Task instructions ▸ Within the entries below, find the portion that opens with the line containing "Viewport: 563px width, 308px" and closes with the line containing "Instruction: Click the". Retype that portion exactly and only.

______________________________

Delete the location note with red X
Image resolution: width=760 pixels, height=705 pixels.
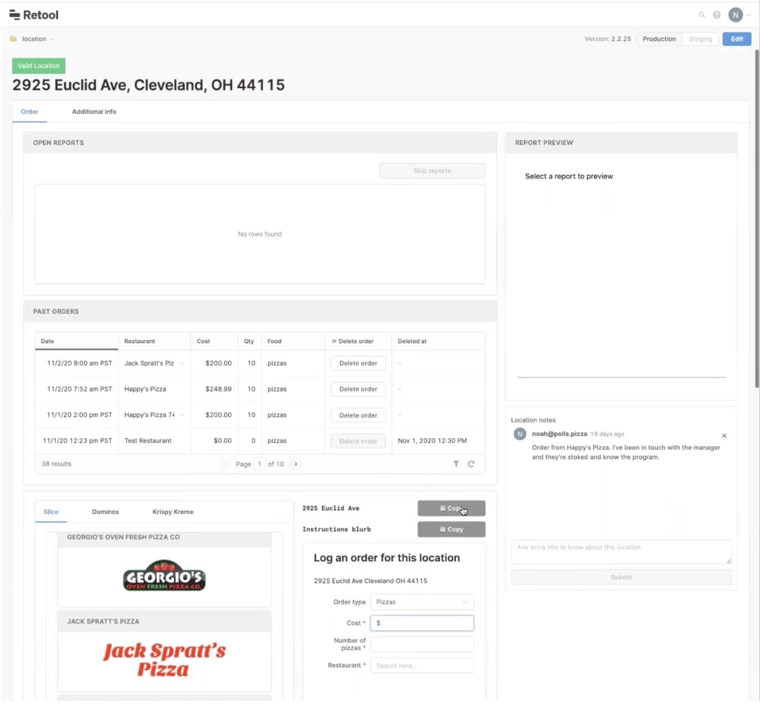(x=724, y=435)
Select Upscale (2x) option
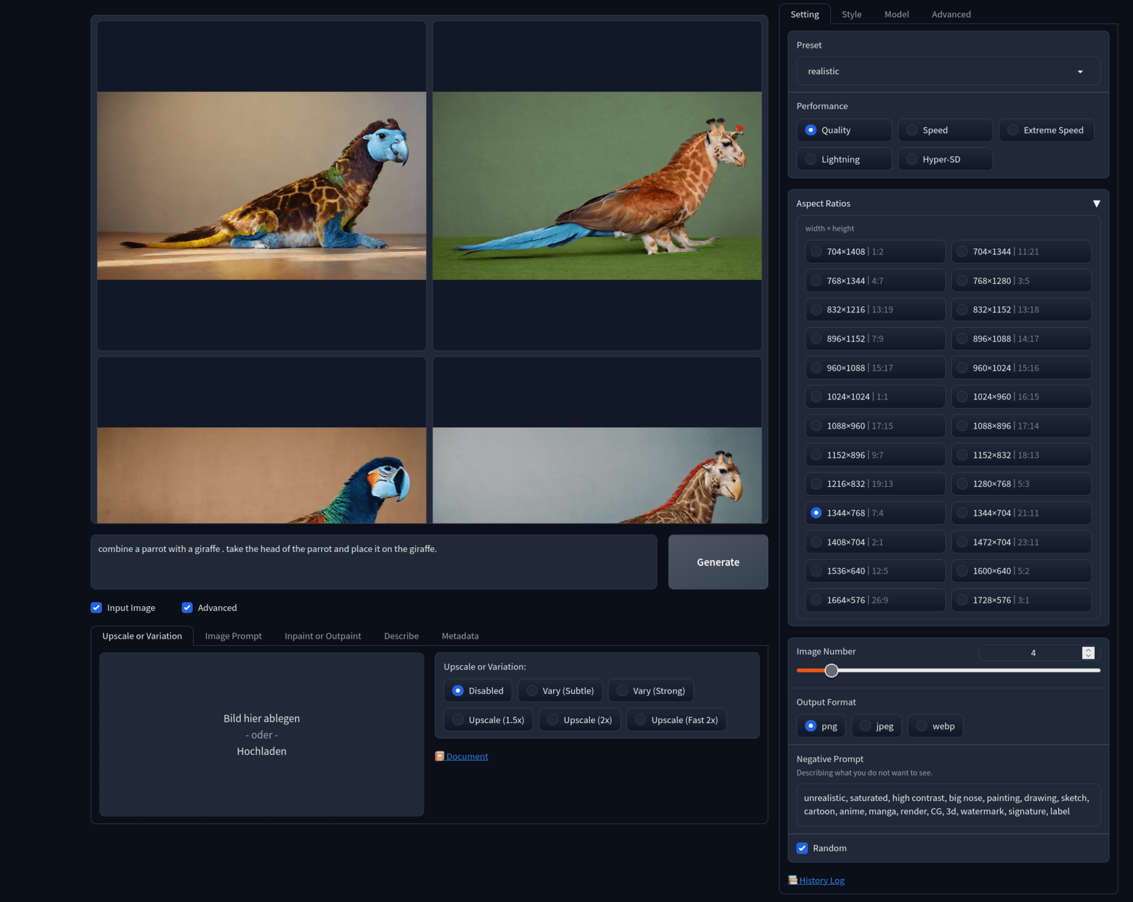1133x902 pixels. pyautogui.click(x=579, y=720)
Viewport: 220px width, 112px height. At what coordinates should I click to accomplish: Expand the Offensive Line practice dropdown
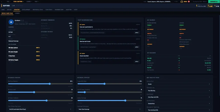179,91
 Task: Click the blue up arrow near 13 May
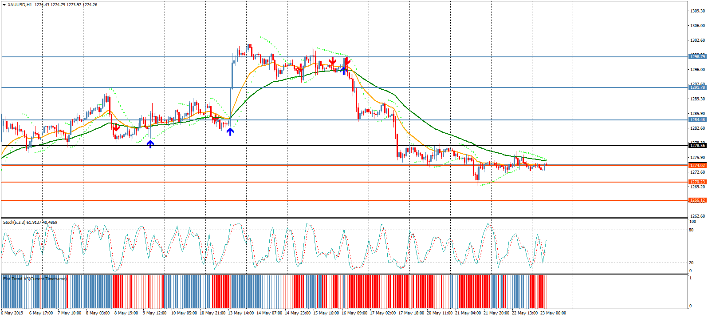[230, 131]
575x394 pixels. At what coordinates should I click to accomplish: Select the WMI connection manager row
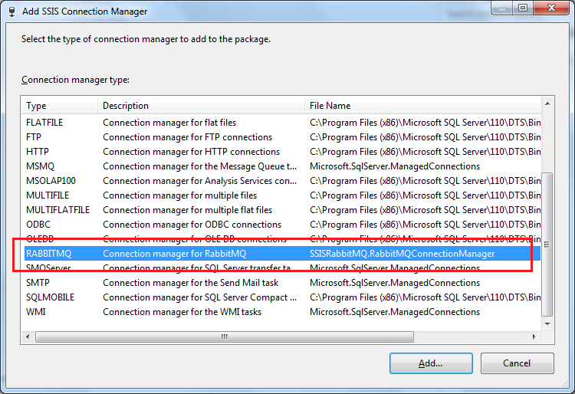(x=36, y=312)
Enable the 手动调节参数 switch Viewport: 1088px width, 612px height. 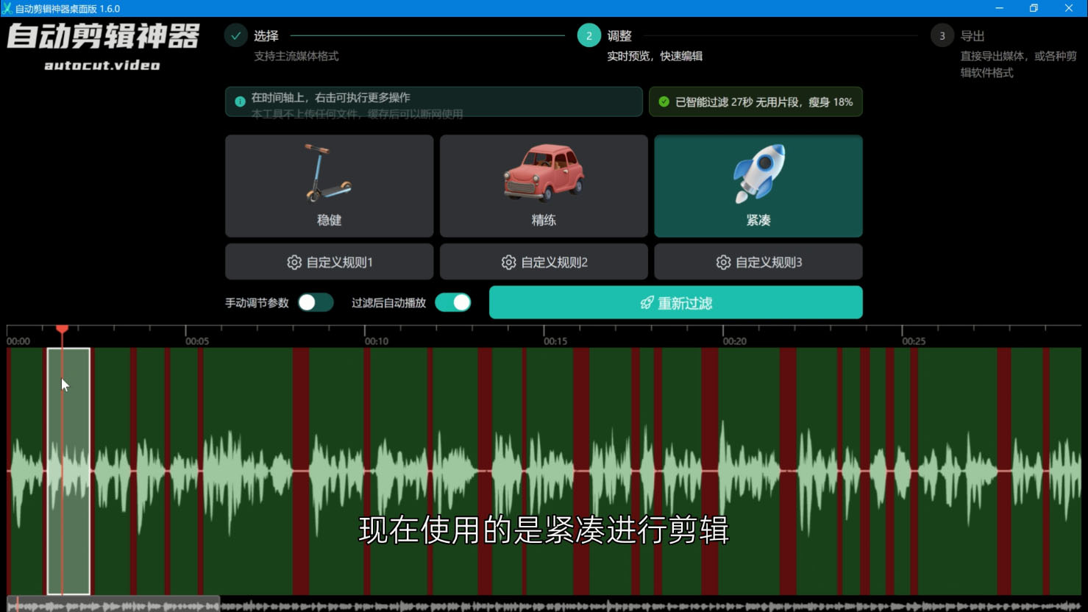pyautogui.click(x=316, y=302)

______________________________

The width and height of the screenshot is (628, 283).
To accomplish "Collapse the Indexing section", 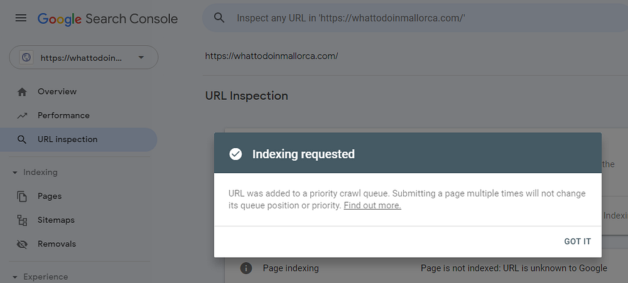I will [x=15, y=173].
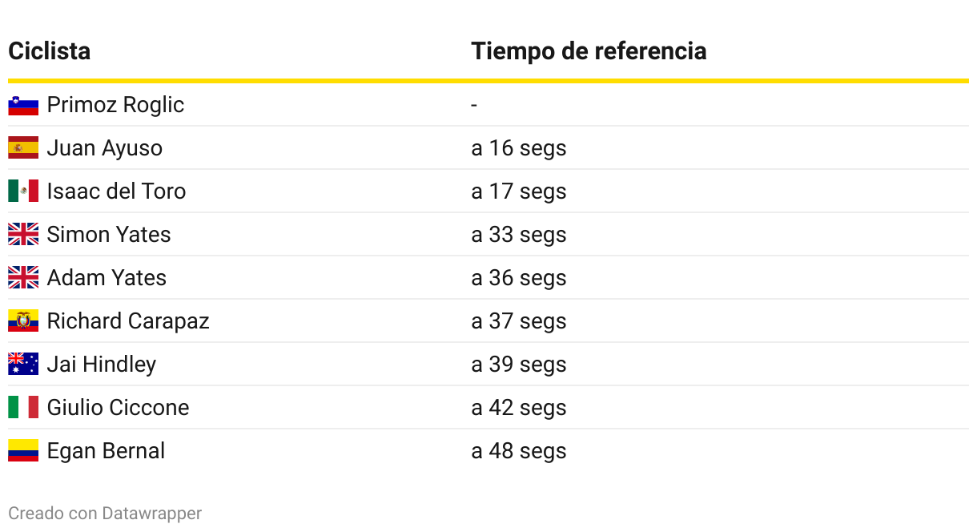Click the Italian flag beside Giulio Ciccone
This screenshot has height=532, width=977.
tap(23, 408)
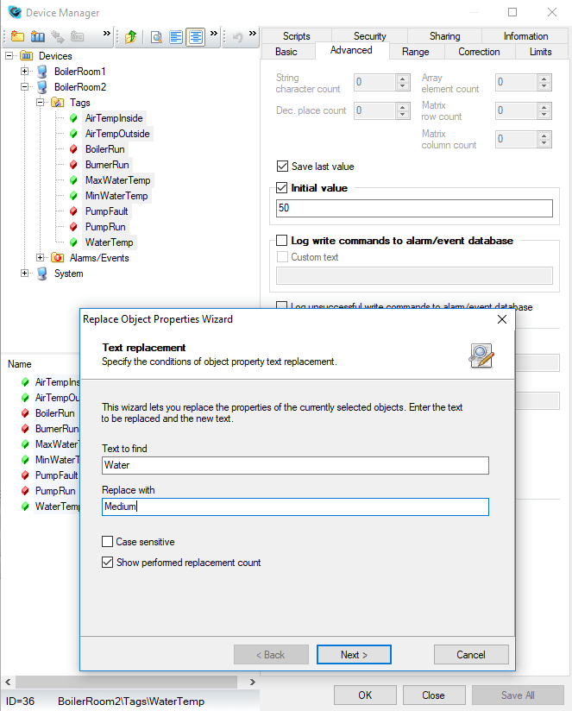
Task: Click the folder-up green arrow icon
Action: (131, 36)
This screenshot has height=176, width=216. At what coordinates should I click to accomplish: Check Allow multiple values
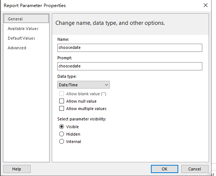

______________________________

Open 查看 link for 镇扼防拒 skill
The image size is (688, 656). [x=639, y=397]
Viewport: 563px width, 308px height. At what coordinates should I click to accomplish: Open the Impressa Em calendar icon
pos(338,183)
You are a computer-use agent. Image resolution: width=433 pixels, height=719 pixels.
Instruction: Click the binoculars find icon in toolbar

______________________________

Answer section ▸
Viewport: 563px width, 308px height. At what coordinates should I click to accomplish: Open the Impressa Em calendar icon
pos(338,183)
You are a computer-use agent. Image resolution: width=433 pixels, height=719 pixels.
Instruction: Click the binoculars find icon in toolbar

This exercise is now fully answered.